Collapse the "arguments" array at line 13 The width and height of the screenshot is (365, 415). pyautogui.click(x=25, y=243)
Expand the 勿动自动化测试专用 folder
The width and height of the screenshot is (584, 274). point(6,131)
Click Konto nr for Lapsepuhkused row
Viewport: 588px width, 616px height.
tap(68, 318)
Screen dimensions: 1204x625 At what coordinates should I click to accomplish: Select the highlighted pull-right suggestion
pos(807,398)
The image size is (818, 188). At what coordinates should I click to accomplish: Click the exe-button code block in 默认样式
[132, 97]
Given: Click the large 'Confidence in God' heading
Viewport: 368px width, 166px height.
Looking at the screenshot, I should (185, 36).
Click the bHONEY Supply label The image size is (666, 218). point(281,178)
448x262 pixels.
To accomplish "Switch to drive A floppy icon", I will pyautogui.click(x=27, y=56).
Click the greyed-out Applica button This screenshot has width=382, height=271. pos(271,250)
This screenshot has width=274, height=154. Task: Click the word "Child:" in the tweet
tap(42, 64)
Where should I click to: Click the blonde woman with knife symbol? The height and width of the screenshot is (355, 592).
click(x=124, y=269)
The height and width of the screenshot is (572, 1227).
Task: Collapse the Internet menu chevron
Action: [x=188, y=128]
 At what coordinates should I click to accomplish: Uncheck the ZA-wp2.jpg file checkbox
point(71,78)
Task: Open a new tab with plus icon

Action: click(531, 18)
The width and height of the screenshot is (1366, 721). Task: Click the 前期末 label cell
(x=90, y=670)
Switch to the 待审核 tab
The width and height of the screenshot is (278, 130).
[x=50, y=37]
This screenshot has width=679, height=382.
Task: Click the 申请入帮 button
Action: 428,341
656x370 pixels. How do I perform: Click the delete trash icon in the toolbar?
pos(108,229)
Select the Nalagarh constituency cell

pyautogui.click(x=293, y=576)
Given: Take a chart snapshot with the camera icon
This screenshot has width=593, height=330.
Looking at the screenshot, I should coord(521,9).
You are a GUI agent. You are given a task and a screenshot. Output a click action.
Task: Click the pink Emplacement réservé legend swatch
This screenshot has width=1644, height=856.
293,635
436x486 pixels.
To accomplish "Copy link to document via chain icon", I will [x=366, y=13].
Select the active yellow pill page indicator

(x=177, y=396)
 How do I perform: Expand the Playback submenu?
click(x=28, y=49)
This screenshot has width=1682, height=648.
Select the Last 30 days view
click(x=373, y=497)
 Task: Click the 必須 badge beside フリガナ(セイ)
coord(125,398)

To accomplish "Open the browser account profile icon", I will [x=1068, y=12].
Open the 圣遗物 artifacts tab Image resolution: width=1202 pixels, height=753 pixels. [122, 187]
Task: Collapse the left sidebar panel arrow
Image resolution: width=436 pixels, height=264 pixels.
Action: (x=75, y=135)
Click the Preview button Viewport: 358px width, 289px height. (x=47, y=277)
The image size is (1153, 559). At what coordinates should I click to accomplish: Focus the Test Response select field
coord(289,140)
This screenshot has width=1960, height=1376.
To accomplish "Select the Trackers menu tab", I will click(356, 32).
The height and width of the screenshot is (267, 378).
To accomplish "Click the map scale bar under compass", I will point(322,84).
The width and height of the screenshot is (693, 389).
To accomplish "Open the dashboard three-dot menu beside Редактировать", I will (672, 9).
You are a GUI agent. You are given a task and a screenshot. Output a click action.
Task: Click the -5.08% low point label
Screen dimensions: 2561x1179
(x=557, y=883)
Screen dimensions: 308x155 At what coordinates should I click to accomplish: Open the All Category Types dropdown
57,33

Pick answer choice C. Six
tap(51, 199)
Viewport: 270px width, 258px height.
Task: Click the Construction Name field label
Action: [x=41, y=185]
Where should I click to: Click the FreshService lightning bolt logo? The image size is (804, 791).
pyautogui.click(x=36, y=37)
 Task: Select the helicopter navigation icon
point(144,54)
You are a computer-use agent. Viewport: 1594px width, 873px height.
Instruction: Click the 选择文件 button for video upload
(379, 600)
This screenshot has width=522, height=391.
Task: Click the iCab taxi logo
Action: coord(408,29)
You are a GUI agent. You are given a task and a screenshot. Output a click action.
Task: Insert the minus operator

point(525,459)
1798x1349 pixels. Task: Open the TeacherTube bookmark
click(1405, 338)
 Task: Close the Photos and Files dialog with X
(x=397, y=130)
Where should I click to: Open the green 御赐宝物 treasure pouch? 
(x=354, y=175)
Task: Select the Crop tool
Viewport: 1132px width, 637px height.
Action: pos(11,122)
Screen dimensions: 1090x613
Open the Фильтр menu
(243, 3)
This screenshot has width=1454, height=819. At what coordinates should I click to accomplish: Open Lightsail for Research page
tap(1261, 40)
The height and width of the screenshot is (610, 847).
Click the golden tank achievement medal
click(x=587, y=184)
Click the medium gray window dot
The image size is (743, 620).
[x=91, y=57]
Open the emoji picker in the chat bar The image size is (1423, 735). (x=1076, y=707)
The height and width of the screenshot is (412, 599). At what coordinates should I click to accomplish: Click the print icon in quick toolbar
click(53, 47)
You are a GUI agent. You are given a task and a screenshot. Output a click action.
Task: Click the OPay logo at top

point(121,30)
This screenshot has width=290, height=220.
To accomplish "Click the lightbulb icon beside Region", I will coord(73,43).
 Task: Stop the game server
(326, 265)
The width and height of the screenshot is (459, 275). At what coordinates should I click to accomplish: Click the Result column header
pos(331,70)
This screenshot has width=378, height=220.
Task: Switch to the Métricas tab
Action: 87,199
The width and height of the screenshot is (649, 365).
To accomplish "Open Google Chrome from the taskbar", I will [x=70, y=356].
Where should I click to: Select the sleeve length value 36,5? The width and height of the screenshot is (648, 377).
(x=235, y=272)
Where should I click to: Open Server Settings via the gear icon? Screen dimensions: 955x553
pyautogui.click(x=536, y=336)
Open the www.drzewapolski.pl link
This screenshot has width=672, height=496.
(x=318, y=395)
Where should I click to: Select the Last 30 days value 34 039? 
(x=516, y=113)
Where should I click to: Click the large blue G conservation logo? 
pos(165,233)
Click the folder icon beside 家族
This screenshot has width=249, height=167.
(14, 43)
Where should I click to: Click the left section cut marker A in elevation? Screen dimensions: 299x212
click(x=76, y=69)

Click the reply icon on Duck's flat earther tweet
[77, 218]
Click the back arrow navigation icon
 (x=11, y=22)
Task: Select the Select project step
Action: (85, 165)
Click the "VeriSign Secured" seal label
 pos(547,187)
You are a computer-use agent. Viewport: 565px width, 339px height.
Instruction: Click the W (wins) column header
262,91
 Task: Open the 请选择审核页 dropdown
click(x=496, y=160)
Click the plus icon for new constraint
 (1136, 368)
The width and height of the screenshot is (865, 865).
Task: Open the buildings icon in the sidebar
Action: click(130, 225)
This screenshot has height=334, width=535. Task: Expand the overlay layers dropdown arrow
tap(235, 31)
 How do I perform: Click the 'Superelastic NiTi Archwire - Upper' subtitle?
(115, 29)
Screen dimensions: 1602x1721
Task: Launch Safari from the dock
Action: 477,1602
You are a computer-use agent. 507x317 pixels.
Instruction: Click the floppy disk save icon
------------------------------
▸ Set task
Can you rewrite every line of the entries above as a Markdown table with a "Row" column holding the row number and a "Text" column holding the line, leaving out the blank lines?

▸ The answer
| Row | Text |
|---|---|
| 1 | Collapse the "arguments" array at line 13 The width and height of the screenshot is (365, 415). pyautogui.click(x=25, y=243) |
| 2 | Expand the 勿动自动化测试专用 folder |
| 3 | The width and height of the screenshot is (584, 274). point(6,131) |
| 4 | Click Konto nr for Lapsepuhkused row |
| 5 | Viewport: 588px width, 616px height. |
| 6 | tap(68, 318) |
| 7 | Screen dimensions: 1204x625 At what coordinates should I click to accomplish: Select the highlighted pull-right suggestion |
| 8 | pos(807,398) |
| 9 | The image size is (818, 188). At what coordinates should I click to accomplish: Click the exe-button code block in 默认样式 |
| 10 | [132, 97] |
| 11 | Given: Click the large 'Confidence in God' heading |
| 12 | Viewport: 368px width, 166px height. |
| 13 | Looking at the screenshot, I should (185, 36). |
| 14 | Click the bHONEY Supply label The image size is (666, 218). point(281,178) |
| 15 | 448x262 pixels. |
| 16 | To accomplish "Switch to drive A floppy icon", I will pyautogui.click(x=27, y=56). |
| 17 | Click the greyed-out Applica button This screenshot has width=382, height=271. pos(271,250) |
| 18 | This screenshot has width=274, height=154. Task: Click the word "Child:" in the tweet |
| 19 | tap(42, 64) |
| 20 | Where should I click to: Click the blonde woman with knife symbol? The height and width of the screenshot is (355, 592). |
| 21 | click(x=124, y=269) |
| 22 | The height and width of the screenshot is (572, 1227). |
| 23 | Task: Collapse the Internet menu chevron |
| 24 | Action: [x=188, y=128] |
| 25 |  At what coordinates should I click to accomplish: Uncheck the ZA-wp2.jpg file checkbox |
| 26 | point(71,78) |
| 27 | Task: Open a new tab with plus icon |
| 28 | Action: click(531, 18) |
| 29 | The width and height of the screenshot is (1366, 721). Task: Click the 前期末 label cell |
| 30 | (x=90, y=670) |
| 31 | Switch to the 待审核 tab |
| 32 | The width and height of the screenshot is (278, 130). |
| 33 | [x=50, y=37] |
| 34 | This screenshot has width=679, height=382. |
| 35 | Task: Click the 申请入帮 button |
| 36 | Action: 428,341 |
| 37 | 656x370 pixels. How do I perform: Click the delete trash icon in the toolbar? |
| 38 | pos(108,229) |
| 39 | Select the Nalagarh constituency cell |
| 40 | pyautogui.click(x=293, y=576) |
| 41 | Given: Take a chart snapshot with the camera icon |
| 42 | This screenshot has width=593, height=330. |
| 43 | Looking at the screenshot, I should coord(521,9). |
| 44 | You are a GUI agent. You are given a task and a screenshot. Output a click action. |
| 45 | Task: Click the pink Emplacement réservé legend swatch |
| 46 | This screenshot has width=1644, height=856. |
| 47 | 293,635 |
| 48 | 436x486 pixels. |
| 49 | To accomplish "Copy link to document via chain icon", I will [x=366, y=13]. |
| 50 | Select the active yellow pill page indicator |
| 51 | (x=177, y=396) |
| 52 |  How do I perform: Expand the Playback submenu? |
| 53 | click(x=28, y=49) |
| 54 | This screenshot has width=1682, height=648. |
| 55 | Select the Last 30 days view |
| 56 | click(x=373, y=497) |
| 57 |  Task: Click the 必須 badge beside フリガナ(セイ) |
| 58 | coord(125,398) |
| 59 | To accomplish "Open the browser account profile icon", I will [x=1068, y=12]. |
| 60 | Open the 圣遗物 artifacts tab Image resolution: width=1202 pixels, height=753 pixels. [122, 187] |
| 61 | Task: Collapse the left sidebar panel arrow |
| 62 | Image resolution: width=436 pixels, height=264 pixels. |
| 63 | Action: (x=75, y=135) |
| 64 | Click the Preview button Viewport: 358px width, 289px height. (x=47, y=277) |
| 65 | The image size is (1153, 559). At what coordinates should I click to accomplish: Focus the Test Response select field |
| 66 | coord(289,140) |
| 67 | This screenshot has width=1960, height=1376. |
| 68 | To accomplish "Select the Trackers menu tab", I will click(356, 32). |
| 69 | The height and width of the screenshot is (267, 378). |
| 70 | To accomplish "Click the map scale bar under compass", I will point(322,84). |
| 71 | The width and height of the screenshot is (693, 389). |
| 72 | To accomplish "Open the dashboard three-dot menu beside Редактировать", I will (672, 9). |
| 73 | You are a GUI agent. You are given a task and a screenshot. Output a click action. |
| 74 | Task: Click the -5.08% low point label |
| 75 | Screen dimensions: 2561x1179 |
| 76 | (x=557, y=883) |
| 77 | Screen dimensions: 308x155 At what coordinates should I click to accomplish: Open the All Category Types dropdown |
| 78 | 57,33 |
| 79 | Pick answer choice C. Six |
| 80 | tap(51, 199) |
| 81 | Viewport: 270px width, 258px height. |
| 82 | Task: Click the Construction Name field label |
| 83 | Action: [x=41, y=185] |
| 84 | Where should I click to: Click the FreshService lightning bolt logo? The image size is (804, 791). |
| 85 | pyautogui.click(x=36, y=37) |
| 86 |  Task: Select the helicopter navigation icon |
| 87 | point(144,54) |
| 88 | You are a computer-use agent. Viewport: 1594px width, 873px height. |
| 89 | Instruction: Click the 选择文件 button for video upload |
| 90 | (379, 600) |
| 91 | This screenshot has width=522, height=391. |
| 92 | Task: Click the iCab taxi logo |
| 93 | Action: coord(408,29) |
| 94 | You are a GUI agent. You are given a task and a screenshot. Output a click action. |
| 95 | Task: Insert the minus operator |
| 96 | point(525,459) |
| 97 | 1798x1349 pixels. Task: Open the TeacherTube bookmark |
| 98 | click(1405, 338) |
| 99 |  Task: Close the Photos and Files dialog with X |
| 100 | (x=397, y=130) |
| 101 | Where should I click to: Open the green 御赐宝物 treasure pouch?  |
| 102 | (x=354, y=175) |
| 103 | Task: Select the Crop tool |
| 104 | Viewport: 1132px width, 637px height. |
| 105 | Action: pos(11,122) |
| 106 | Screen dimensions: 1090x613 |
| 107 | Open the Фильтр menu |
| 108 | (243, 3) |
| 109 | This screenshot has width=1454, height=819. At what coordinates should I click to accomplish: Open Lightsail for Research page |
| 110 | tap(1261, 40) |
| 111 | The height and width of the screenshot is (610, 847). |
| 112 | Click the golden tank achievement medal |
| 113 | click(x=587, y=184) |
| 114 | Click the medium gray window dot |
| 115 | The image size is (743, 620). |
| 116 | [x=91, y=57] |
| 117 | Open the emoji picker in the chat bar The image size is (1423, 735). (x=1076, y=707) |
| 118 | The height and width of the screenshot is (412, 599). At what coordinates should I click to accomplish: Click the print icon in quick toolbar |
| 119 | click(53, 47) |
| 120 | You are a GUI agent. You are given a task and a screenshot. Output a click action. |
| 121 | Task: Click the OPay logo at top |
| 122 | point(121,30) |
| 123 | This screenshot has width=290, height=220. |
| 124 | To accomplish "Click the lightbulb icon beside Region", I will coord(73,43). |
| 125 |  Task: Stop the game server |
| 126 | (326, 265) |
| 127 | The width and height of the screenshot is (459, 275). At what coordinates should I click to accomplish: Click the Result column header |
| 128 | pos(331,70) |
| 129 | This screenshot has width=378, height=220. |
| 130 | Task: Switch to the Métricas tab |
| 131 | Action: 87,199 |
| 132 | The width and height of the screenshot is (649, 365). |
| 133 | To accomplish "Open Google Chrome from the taskbar", I will [x=70, y=356]. |
| 134 | Where should I click to: Select the sleeve length value 36,5? The width and height of the screenshot is (648, 377). |
| 135 | (x=235, y=272) |
| 136 | Where should I click to: Open Server Settings via the gear icon? Screen dimensions: 955x553 |
| 137 | pyautogui.click(x=536, y=336) |
| 138 | Open the www.drzewapolski.pl link |
| 139 | This screenshot has width=672, height=496. |
| 140 | (x=318, y=395) |
| 141 | Where should I click to: Select the Last 30 days value 34 039?  |
| 142 | (x=516, y=113) |
| 143 | Where should I click to: Click the large blue G conservation logo?  |
| 144 | pos(165,233) |
| 145 | Click the folder icon beside 家族 |
| 146 | This screenshot has width=249, height=167. |
| 147 | (14, 43) |
| 148 | Where should I click to: Click the left section cut marker A in elevation? Screen dimensions: 299x212 |
| 149 | click(x=76, y=69) |
| 150 | Click the reply icon on Duck's flat earther tweet |
| 151 | [77, 218] |
| 152 | Click the back arrow navigation icon |
| 153 |  (x=11, y=22) |
| 154 | Task: Select the Select project step |
| 155 | Action: (85, 165) |
| 156 | Click the "VeriSign Secured" seal label |
| 157 |  pos(547,187) |
| 158 | You are a computer-use agent. Viewport: 565px width, 339px height. |
| 159 | Instruction: Click the W (wins) column header |
| 160 | 262,91 |
| 161 |  Task: Open the 请选择审核页 dropdown |
| 162 | click(x=496, y=160) |
| 163 | Click the plus icon for new constraint |
| 164 |  (1136, 368) |
| 165 | The width and height of the screenshot is (865, 865). |
| 166 | Task: Open the buildings icon in the sidebar |
| 167 | Action: click(130, 225) |
| 168 | This screenshot has height=334, width=535. Task: Expand the overlay layers dropdown arrow |
| 169 | tap(235, 31) |
| 170 |  How do I perform: Click the 'Superelastic NiTi Archwire - Upper' subtitle? |
| 171 | (115, 29) |
| 172 | Screen dimensions: 1602x1721 |
| 173 | Task: Launch Safari from the dock |
| 174 | Action: 477,1602 |
| 175 | You are a computer-use agent. 507x317 pixels. |
| 176 | Instruction: Click the floppy disk save icon |